Chaotic particle motion in large amplitude whistler wave in the magnetosphere

Summary form only given, as follows. The motion of it single charged particle in the large amplitude wave field is investigated. In the magnetosphere, energetic charged particles in the radiation belts are trapped by Earth´s magnetic field. In the equatorial region where a symmetric mirror field may be assumed, these particles undergo bounce motion along the lines of force. When a large amplitude quasi-electrostatic whistler wave is present, the motion of the particles is expected to be perturbed, particularly when the wave frequency comes close to a harmonic or sub harmonic of the bounce frequency. The nonlinear interaction due to the spatial dependence of field quantities is expected to cause the motions of some of the trapped particles to become chaotic. We initially restrict our attentions to the case of one dimensional motion along the magnetic field lines.
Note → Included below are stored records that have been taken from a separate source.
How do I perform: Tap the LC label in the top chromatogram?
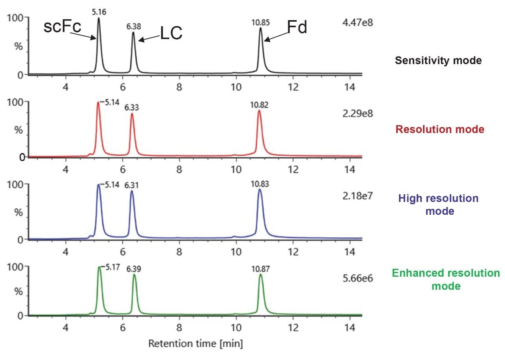pyautogui.click(x=171, y=34)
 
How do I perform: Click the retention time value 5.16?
pyautogui.click(x=99, y=12)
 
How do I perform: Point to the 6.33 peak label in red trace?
pyautogui.click(x=132, y=107)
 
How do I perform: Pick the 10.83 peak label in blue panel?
pyautogui.click(x=260, y=184)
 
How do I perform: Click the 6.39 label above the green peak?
pyautogui.click(x=135, y=268)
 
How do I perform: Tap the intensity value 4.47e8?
pyautogui.click(x=358, y=22)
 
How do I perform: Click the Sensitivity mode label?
pyautogui.click(x=438, y=60)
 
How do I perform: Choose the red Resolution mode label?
pyautogui.click(x=440, y=129)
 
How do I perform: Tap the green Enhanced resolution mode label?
pyautogui.click(x=446, y=279)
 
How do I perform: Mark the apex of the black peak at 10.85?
pyautogui.click(x=260, y=28)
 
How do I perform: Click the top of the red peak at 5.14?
pyautogui.click(x=98, y=102)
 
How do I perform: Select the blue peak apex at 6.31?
pyautogui.click(x=132, y=191)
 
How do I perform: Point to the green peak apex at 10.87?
pyautogui.click(x=261, y=275)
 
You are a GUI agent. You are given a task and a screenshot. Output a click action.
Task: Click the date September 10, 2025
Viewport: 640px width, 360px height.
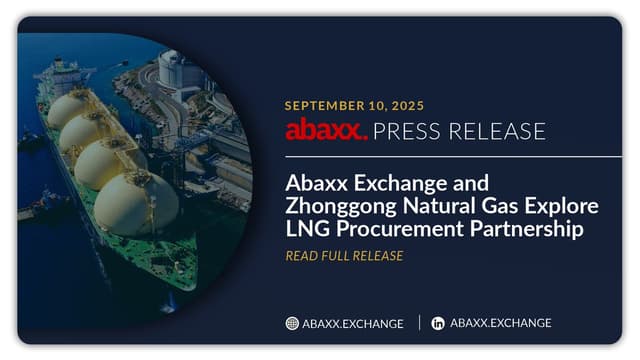pos(354,105)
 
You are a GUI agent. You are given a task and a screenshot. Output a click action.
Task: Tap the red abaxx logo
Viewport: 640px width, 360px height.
pos(326,130)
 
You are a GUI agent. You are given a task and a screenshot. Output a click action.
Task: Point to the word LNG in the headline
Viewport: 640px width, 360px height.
pos(306,229)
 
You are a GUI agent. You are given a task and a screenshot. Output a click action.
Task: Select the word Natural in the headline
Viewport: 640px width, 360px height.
pos(441,207)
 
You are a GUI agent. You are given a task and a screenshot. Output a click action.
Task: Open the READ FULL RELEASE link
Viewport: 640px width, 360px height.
pos(344,256)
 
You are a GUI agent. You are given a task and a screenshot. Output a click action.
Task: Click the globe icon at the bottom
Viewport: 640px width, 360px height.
pos(292,323)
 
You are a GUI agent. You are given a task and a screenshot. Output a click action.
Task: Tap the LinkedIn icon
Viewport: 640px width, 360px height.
pos(438,323)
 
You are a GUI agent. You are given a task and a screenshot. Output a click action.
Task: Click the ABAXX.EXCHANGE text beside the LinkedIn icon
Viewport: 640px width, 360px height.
pos(500,323)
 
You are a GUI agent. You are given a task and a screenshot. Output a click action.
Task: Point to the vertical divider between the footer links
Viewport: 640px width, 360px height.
pos(418,323)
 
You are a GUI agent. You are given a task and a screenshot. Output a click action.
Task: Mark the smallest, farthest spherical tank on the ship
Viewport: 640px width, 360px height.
pos(68,108)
The equations of motion for a single particle are integrated numerically, and the results investigated in a three dimensional phase space (z,p/sub z/,t), where z and p/sub z/ are the components of position and canonical momentum along the geomagnetic field. This analysis lends itself well to the surface of section technique, which provides information on the location of fixed points, regions of regular orbits, and chaotic regions. In the chaotic regions the particle motion resembles that of a random walk. This can lead to particle diffusion into the loss cone, and thus particle precipitation along the magnetic field lines into the high latitude regions.